Introduction

The management of neovascular glaucoma (NVG), represents a challenge and usually responds poorly to conventional glaucoma surgery. Several therapies have been used including trabeculectomy with antimetabolites,1 cyclocryotherapy,2 ab interno and externo laser cyclophotocoagulation3 and each technique has demonstrated generally poor success rates. Artificial aqueous drainage devices have been advocated for primary surgical treatment of NVG but general success rates varied in different studies.4, 5, 6, 7, 8

In this retrospective study, we evaluated 5-year efficacy and safety of Molteno single-plate implant (MSPI) without pressure ridge and Ahmed glaucoma valve (AGV) in eyes with NVG and examined the factors that influence the outcome.

Patients and methods

Patients

After approval by the local Ethic Committe of Ankara Research and Education Hospital, the charts of all patients with NVG and operated with tube implantation from the period May 1997–May 2002 reviewed retrospectively. Total 65 consecutive patients of 65 eyes and 38 eyes of 38 patients treated with an AGV Model S-2 (New World Medical Inc., Rancho Cucamonga, CA, USA) and 27 eyes of 27 patients treated with a MSPI without the pressure-ridge are included the study (Molteno Ophthalmic Ltd, Dunedin, New Zealand). The demographic features of the patients are listed in Table 1.

Table 1 Demographic data

A total of 37 (94.7%) patients in AGV group and 25 patients (92.6%) in MSPI group had undergone retinal photocoagulation or postequatorial cryoablation before surgical intervention. Only the first eye of patients who had bilateral surgery was considered in the analysis of surgical outcomes.
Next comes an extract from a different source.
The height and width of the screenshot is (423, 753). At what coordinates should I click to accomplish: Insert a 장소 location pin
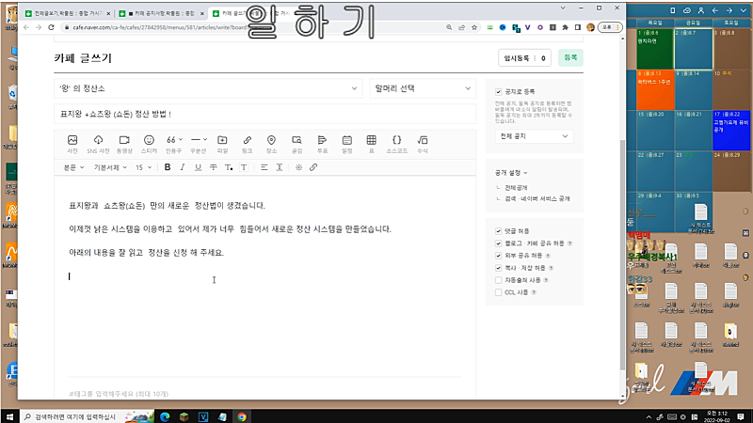271,143
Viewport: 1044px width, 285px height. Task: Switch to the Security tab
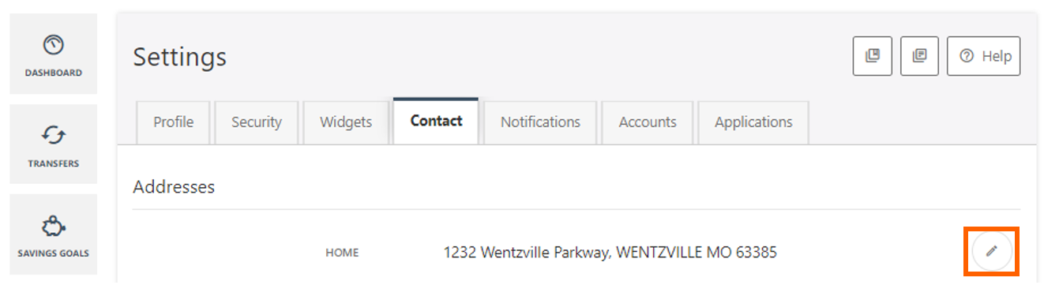click(257, 122)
All tube implantation procedures were performed by three experienced glaucoma surgeons (ISY, UE, BS). We randomly selected the type of the implant for our patients.

Surgical technique

A fornix-based conjunctival flap was created between two adjacent recti muscles and extended 90°. Before placement of the tube implant body to the sclera, tube was irrigated with saline solution to open the valve mechanism. The implant's polypropylene body was sutured to sclera with 6.0 polyester suture. In MSPI group, tube was tied off with an absorbable 6.0 vicryl suture, 3 mm from plate, to prevent postoperative hypotony. The tube then trimmed and the anterior chamber was entered from 1 mm posterior to corneoscleral limbus with 23-gauge needle. A human donor pericardium was placed over the tube and sutured to the sclera with 10.0 nylon suture. The conjunctiva was sutured to the limbus.

Postoperative follow-up

The following information was documented for each patient preoperatively; age, gender, etiology of NVG, visual acuity, and intraocular pressure (IOP) before tube implant surgery. Postoperative visual acuity and IOP was recorded at each visit after tube implant surgery. The number of postoperative glaucoma medications, optic disc appearance, early (0–3 months) and late postoperative complications were also recorded. ‘Hypertensive phase’ has been defined as IOP greater than 21 mmHg in the first 6 postoperative months.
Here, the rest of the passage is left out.